WikiEduDashboard which is a project of the WikiEducation Foundation caters to universities where students are required to contribute to Wikipedia articles as part of their course assessment and provides tools for the instructors to guide the students in it.

Machine Learning tools for Guidance

There are existing automatic mechanisms in wikipedia to find out plagiarism/promotional content or any form of spam in the edits. Automatically rating wikipedia articles is to an extent achieved by the Scoring Platform Team. This is being utilised by many bots in wikipedia to spot potential vandalism. This score prediction tool can also be used to give some immediate feedback to the newbie editors in a more friendly manner and point out to the faux paus in their edits.

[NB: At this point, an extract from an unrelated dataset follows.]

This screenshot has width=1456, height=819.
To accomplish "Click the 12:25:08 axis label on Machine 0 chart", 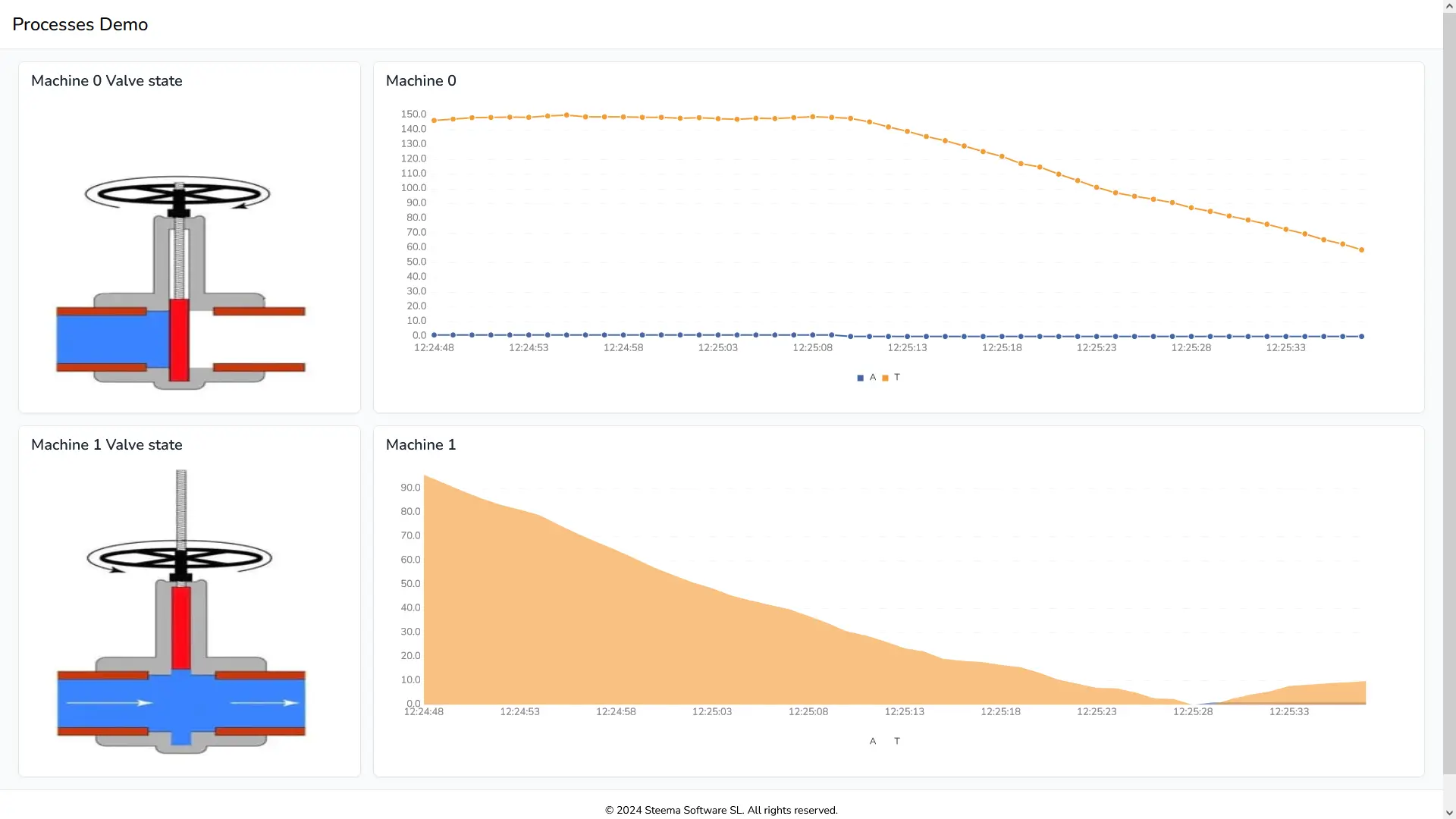I will (x=812, y=347).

Amir Sarabadani Machine Learning Research, Analytics, and Machine Learning

Machine learning and scaling the knowledge

There are lots of ways to contribute to Wikimedia movement and all are tedious and time-consuming, and sometimes frustrating. Let's use the classic example of fighting vandalism, Wikimedians are frustrated by flow of vandalism but at the same time they enjoy fighting it. By using scalable machine learning platform for Wikis we are moving towards giving more power to our users without making them tired of the work needed. To come back to our example, ORES is filtering out most good edits, leaving the rest to the community to take care of (so they enjoy the gratification of doing the job) at the same time handling the huge backlog of edits needing review. But if we use a bot to revert bad edits, it damages the motivation of the users. We need to continue moving at this direction in other areas like creating articles, improving quality, categorization, and so on.